TASK DIRECTIONS: For each entry, return the text exactly and omit any image.

Saved entries:
- - - -
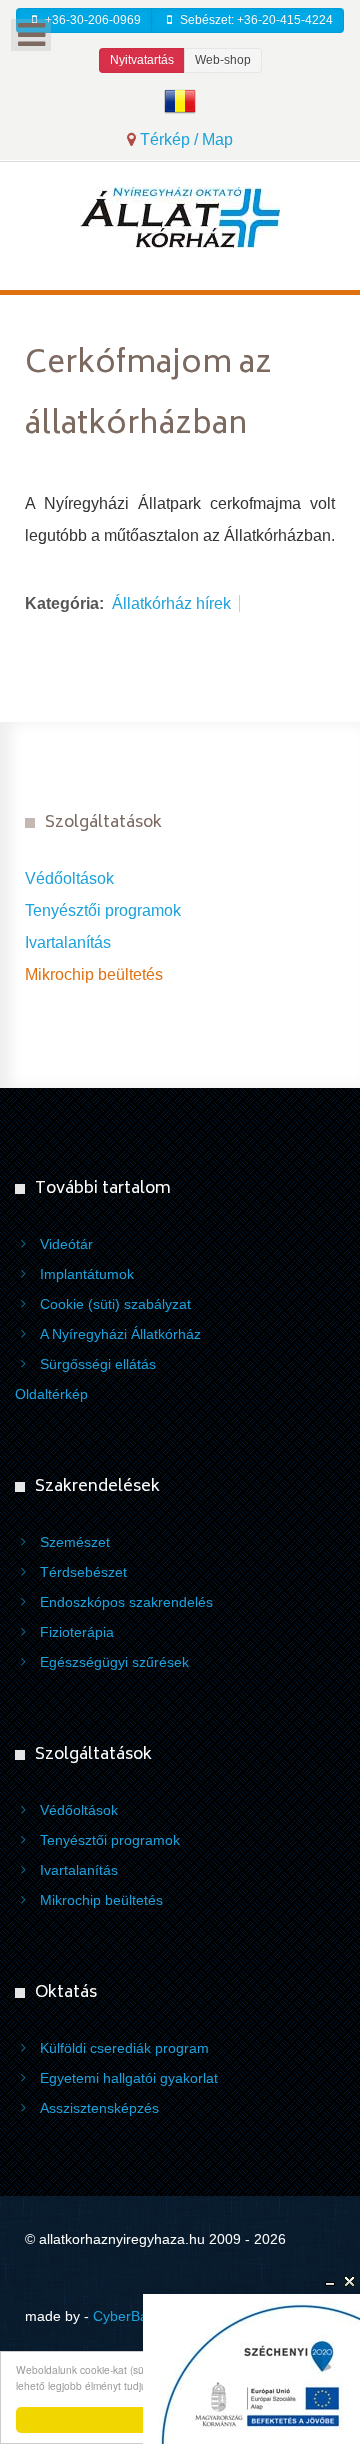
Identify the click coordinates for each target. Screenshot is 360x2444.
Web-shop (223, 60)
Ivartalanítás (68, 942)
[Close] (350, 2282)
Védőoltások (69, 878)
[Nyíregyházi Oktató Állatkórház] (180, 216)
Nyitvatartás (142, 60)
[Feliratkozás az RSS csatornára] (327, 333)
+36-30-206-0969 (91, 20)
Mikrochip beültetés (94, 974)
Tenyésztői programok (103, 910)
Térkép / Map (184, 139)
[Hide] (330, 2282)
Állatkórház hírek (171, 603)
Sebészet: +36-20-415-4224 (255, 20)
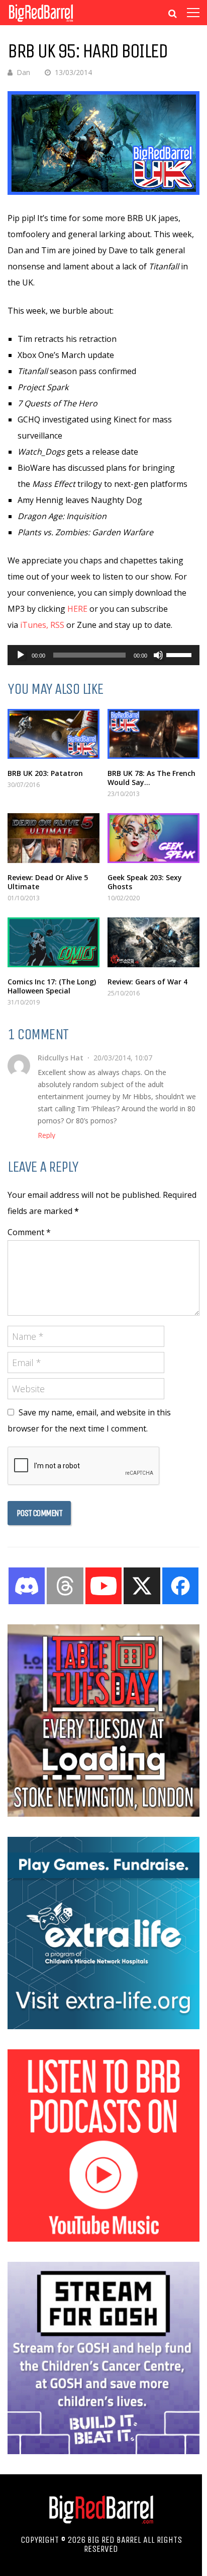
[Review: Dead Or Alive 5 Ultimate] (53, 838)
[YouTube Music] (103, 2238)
- - - -
ANSWER BELOW:
Identify the click coordinates for each target. Screenshot is 360x2444.
Web-shop (223, 60)
Ivartalanítás (68, 942)
[Close] (350, 2282)
Védőoltások (69, 878)
[Nyíregyházi Oktató Állatkórház] (180, 216)
Nyitvatartás (142, 60)
[Feliratkozás az RSS csatornára] (327, 333)
+36-30-206-0969 (91, 20)
Mikrochip beültetés (94, 974)
Tenyésztői programok (103, 910)
Térkép / Map (184, 139)
[Hide] (330, 2282)
Állatkórház hírek (171, 603)
Sebészet: +36-20-415-4224 (255, 20)
[Review: Dead Or Alive 5 Ultimate] (53, 838)
[YouTube Music] (103, 2238)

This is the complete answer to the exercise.